Polls opened at 10 a.m. at early voting centers across Maryland today for the first day of early voting. Towson and Cockeysville polling places were packed.
By 11:15 a.m., 126 ballots had been cast at the Towson University location, one of 11 early polling locations across Baltimore County. By 12:30 p.m., as the lunch rush began to pick up, 332 ballots had been cast at the Maryland Agricultural Center.
Nikki Simpson, an election judge working at the Towson location, said she had never seen such a crowd in the first hours of early voting at that location before.
“I’m just glad we’re having a good turnout,” Simpson said.
Donner Powell, of Towson, said he votes early every year to skip the lines on Election Day. He thinks Maryland is moving in the right direction, and is voting to “keep Maryland straight.” He likes Gov. Larry Hogan, saying the governor running for re-election has done “a great job.”
The longtime Baltimore City resident said he thinks the Baltimore County school system particularly is moving in the right direction, saying his daughter has “grown tremendously” while attending school in the county.
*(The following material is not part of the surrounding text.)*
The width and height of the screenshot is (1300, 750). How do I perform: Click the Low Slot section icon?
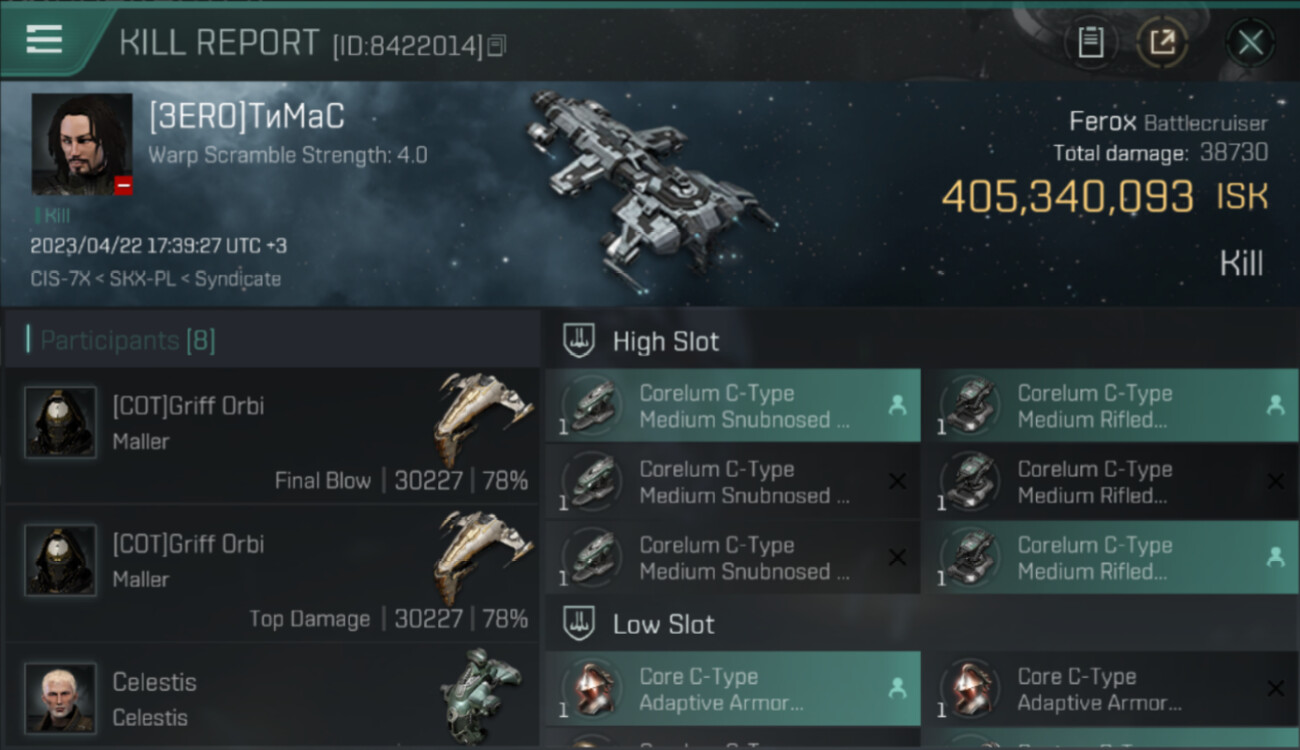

Teachers are underrated, he said, and schools are the biggest issue he’ll be voting on. But he is less focused on party than on people.
“Democrat, Republican, Independent — if it’s the right person doing the right thing, that’s what’s important,” Powell said.
Paula Moriconi, of the Yorkleigh neighborhood in Towson, said she is voting to make a statement.
“It’s such a heated election, and what’s happening nationally is such a heartbreak for our children,” she said.
Moriconi, a Democrat, said she votes in a bipartisan manner. “There’s lots of good people on both sides to support,” she said.
As for why she came to vote, Moriconi said: “They say that every vote counts.”
Saleaha Suleman, of Owings Mills, waited in line to vote at the Towson early voting center Thursday morning to participate in “democracy in action.”
“I don’t usually do early voting, but this time I thought I should,” Suleman said. “There’s so much momentum this election season. I think it’s important for democracy.”
Suleman, who declined to share her political views, said she hopes young people turn out to vote this year.
“Sometimes we take things for granted,” Suleman said, saying exercising the right to vote makes her think of other countries without democratic rights.
“I think we are very fortunate,” she said.
Lindsey Webb, 22, of Towson, said she wants young people like her to turn out and vote in the midterms this year.
“I’m excited to vote for people that make sure my values and the values of my community will be brought up,” Webb said. Those values include education and assistance for people under the poverty line, she said.
The Towson University student said she is focusing on local issues, rather than state or national issues.
Sawyer Ayers-Mutchler, 19, of Parkville, voted for the first time in his life at the Maryland Agricultural Center.
“It was a good feeling to have known I’m making a change, Ayers-Mutchler said, saying he is a Democrat and wants more funding for schools.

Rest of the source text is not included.